** TASK PROMPT **
Copy, word for word, the lines of the entries below between the one with "How do I perform: Open" and the one with "Instruction: Click the", inclusive, and leave out everything else.

[DATA TO USE — start]

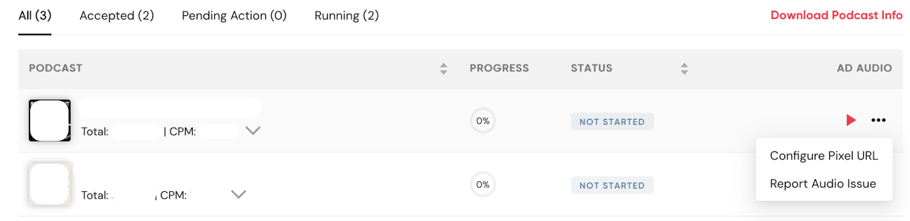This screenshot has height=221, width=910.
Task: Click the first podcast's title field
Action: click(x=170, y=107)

[DATA TO USE — finish]
[DATA TO USE — start]

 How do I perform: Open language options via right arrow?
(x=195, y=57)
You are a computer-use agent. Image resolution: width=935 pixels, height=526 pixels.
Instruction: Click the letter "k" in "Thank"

[DATA TO USE — finish]

** RESPONSE AREA **
 How do I perform: Open language options via right arrow?
(x=195, y=57)
You are a computer-use agent. Image resolution: width=935 pixels, height=526 pixels.
Instruction: Click the letter "k" in "Thank"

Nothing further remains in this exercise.